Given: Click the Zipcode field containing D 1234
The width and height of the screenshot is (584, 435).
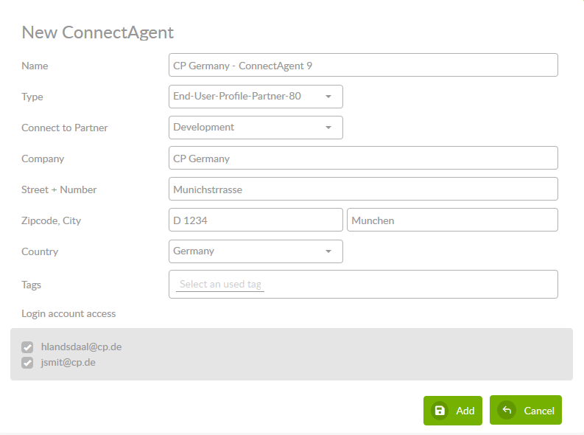Looking at the screenshot, I should coord(256,220).
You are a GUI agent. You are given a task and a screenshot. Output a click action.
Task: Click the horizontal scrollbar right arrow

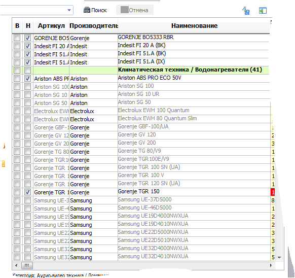click(271, 265)
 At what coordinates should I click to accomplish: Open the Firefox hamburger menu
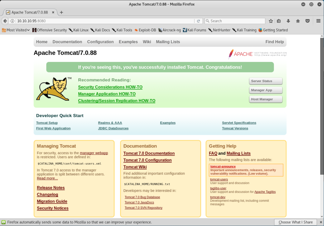tap(318, 21)
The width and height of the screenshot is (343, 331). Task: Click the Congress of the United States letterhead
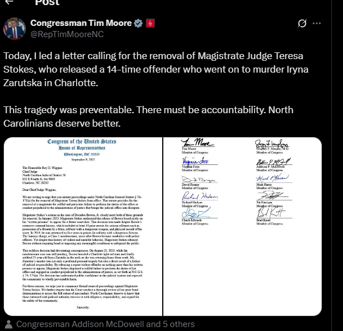point(82,145)
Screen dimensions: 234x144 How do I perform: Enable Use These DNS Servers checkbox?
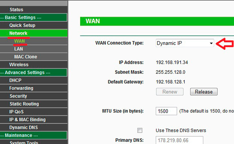[140, 130]
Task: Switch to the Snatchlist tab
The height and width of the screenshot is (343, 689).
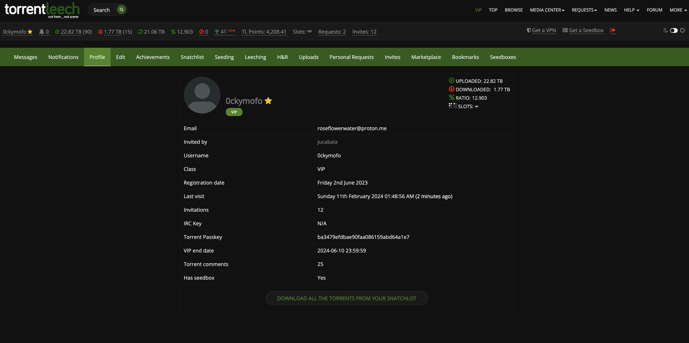Action: coord(192,57)
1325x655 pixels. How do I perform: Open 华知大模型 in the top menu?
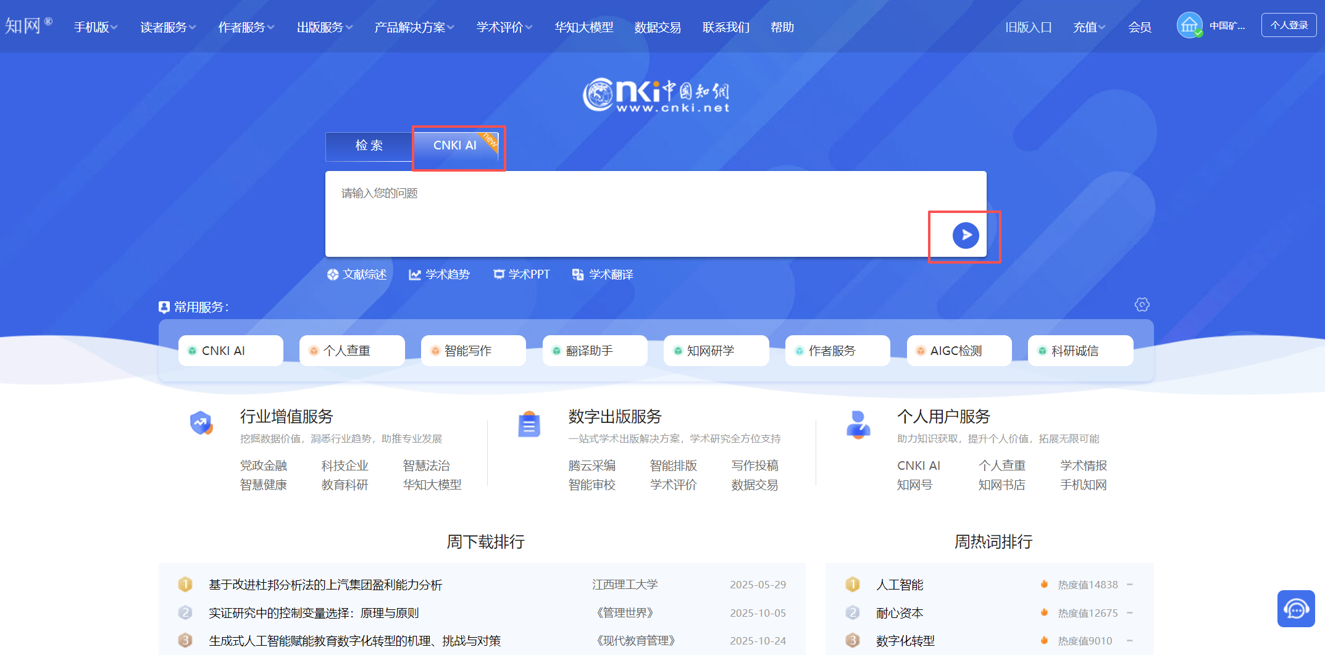(583, 27)
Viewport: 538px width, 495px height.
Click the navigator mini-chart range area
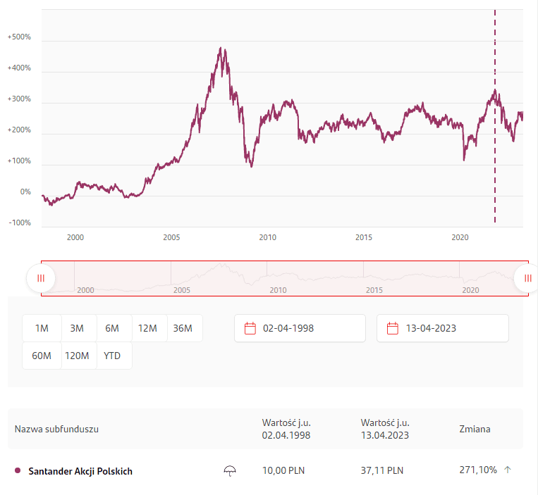coord(282,278)
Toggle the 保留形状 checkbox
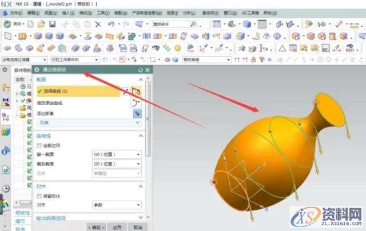366x231 pixels. 39,196
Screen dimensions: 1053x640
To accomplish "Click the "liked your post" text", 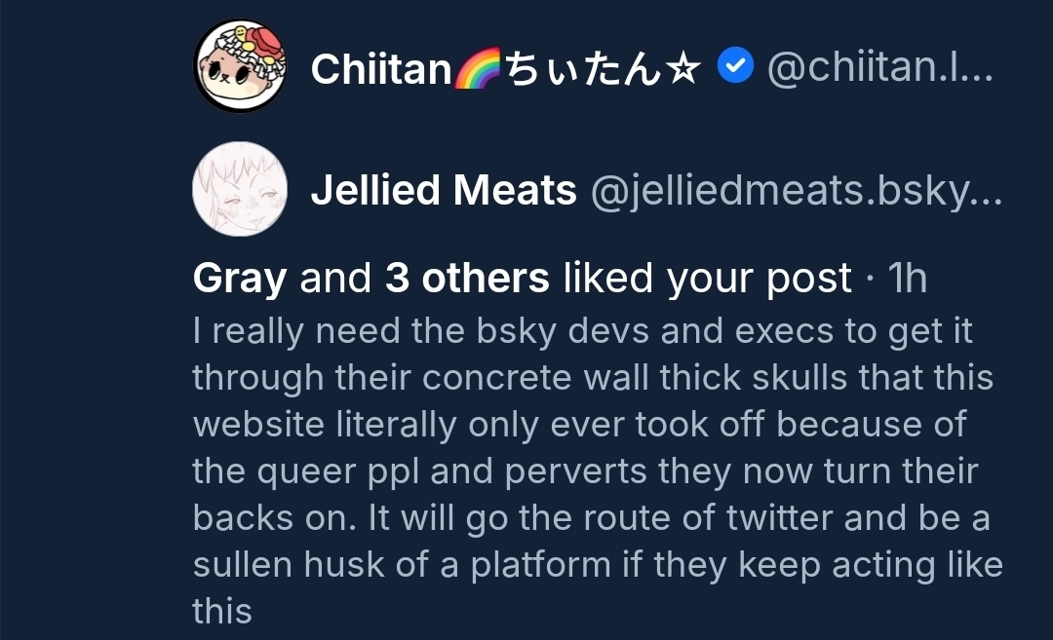I will click(x=707, y=280).
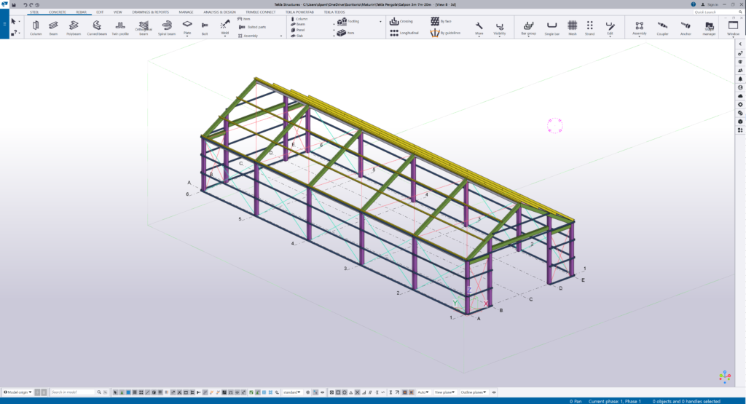This screenshot has width=746, height=404.
Task: Click the Polybeam tool in the ribbon
Action: point(74,27)
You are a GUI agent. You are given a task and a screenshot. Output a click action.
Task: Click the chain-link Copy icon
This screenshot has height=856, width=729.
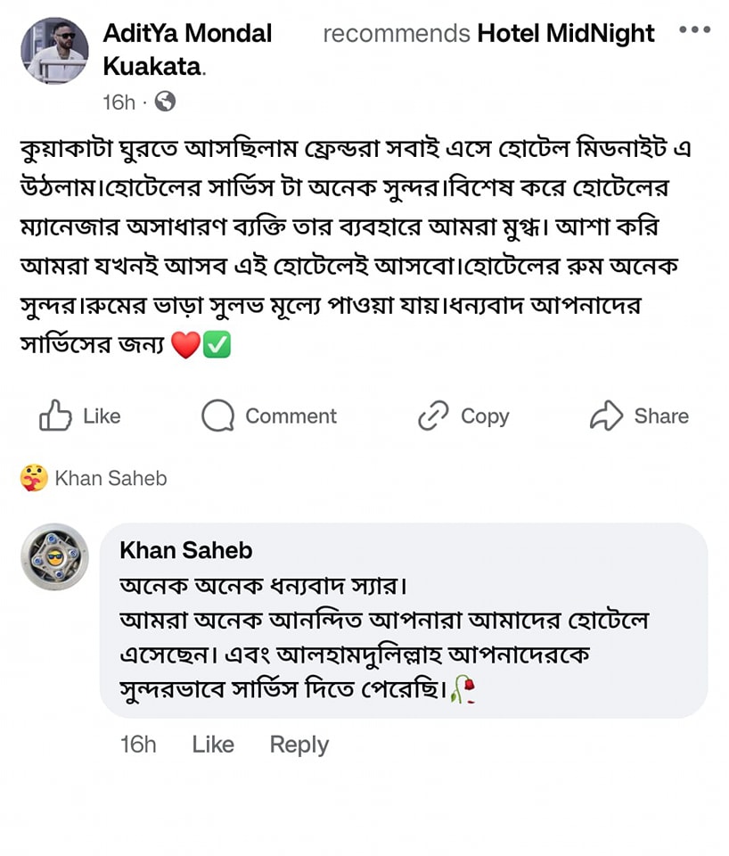pos(433,416)
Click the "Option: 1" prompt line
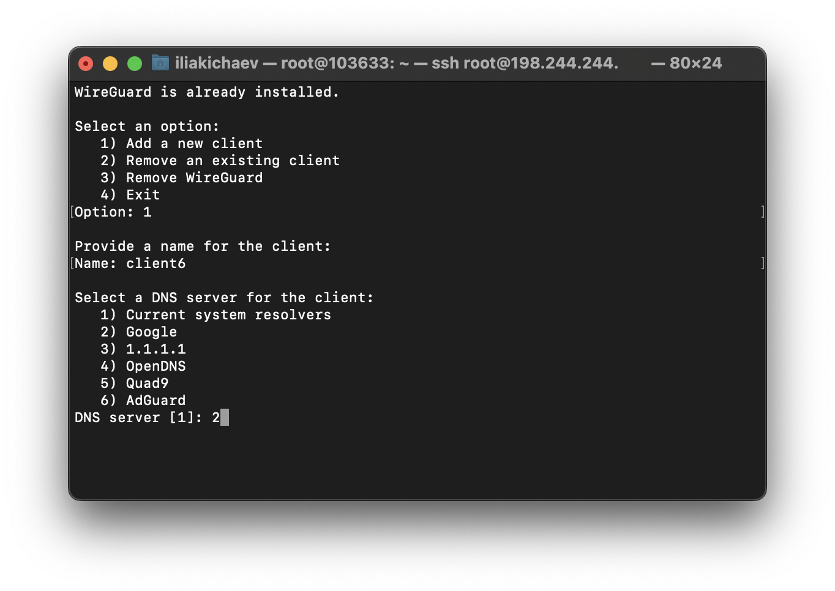This screenshot has width=835, height=591. pos(113,212)
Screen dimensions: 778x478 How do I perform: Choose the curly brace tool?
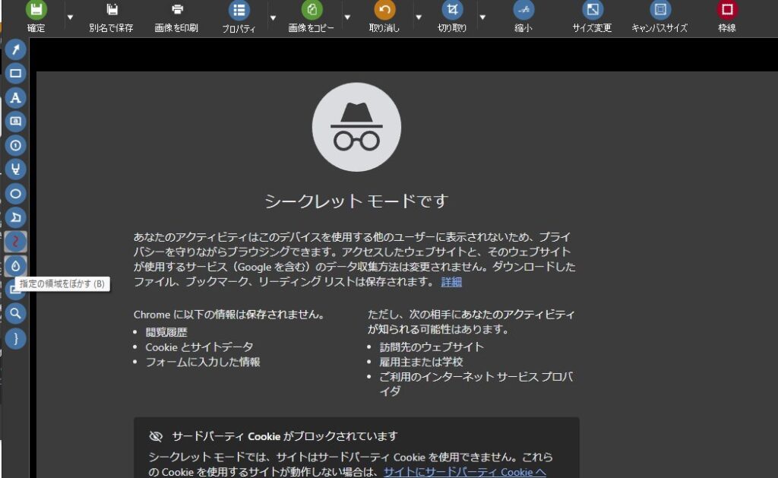[15, 338]
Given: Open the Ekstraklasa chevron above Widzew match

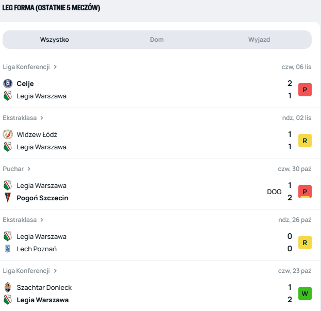Looking at the screenshot, I should click(42, 118).
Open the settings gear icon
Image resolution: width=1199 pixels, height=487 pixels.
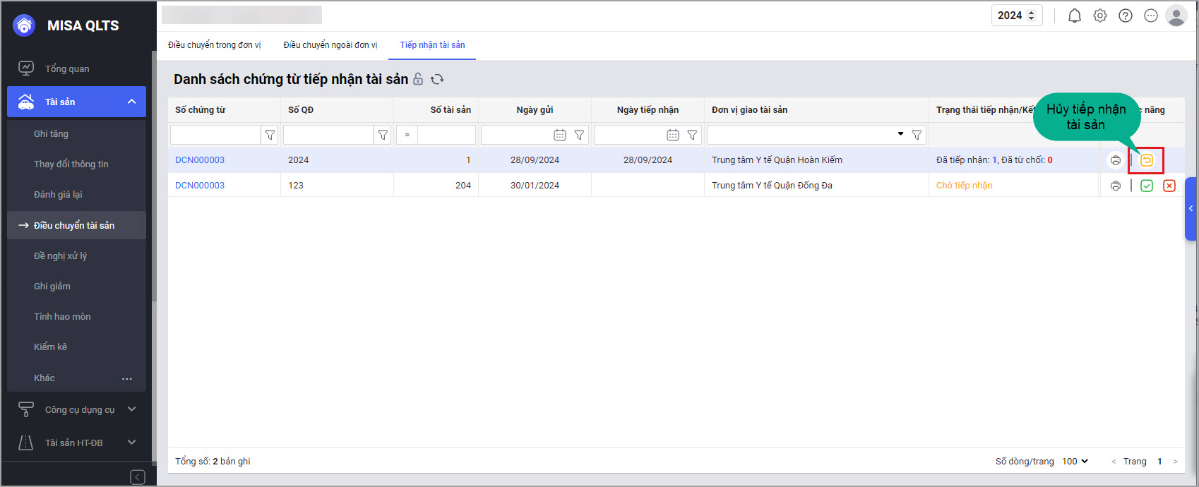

____________

» **DIRECTIVE**: Reproduce the rows verbatim, starting at the line containing "Given: Open the" and ending at the end of the rows, with both ends included. Omit the pictures from your output.

» **RESPONSE TO THIS TASK**:
Given: Open the Ekstraklasa chevron above Widzew match

Looking at the screenshot, I should click(42, 118).
Open the settings gear icon
Image resolution: width=1199 pixels, height=487 pixels.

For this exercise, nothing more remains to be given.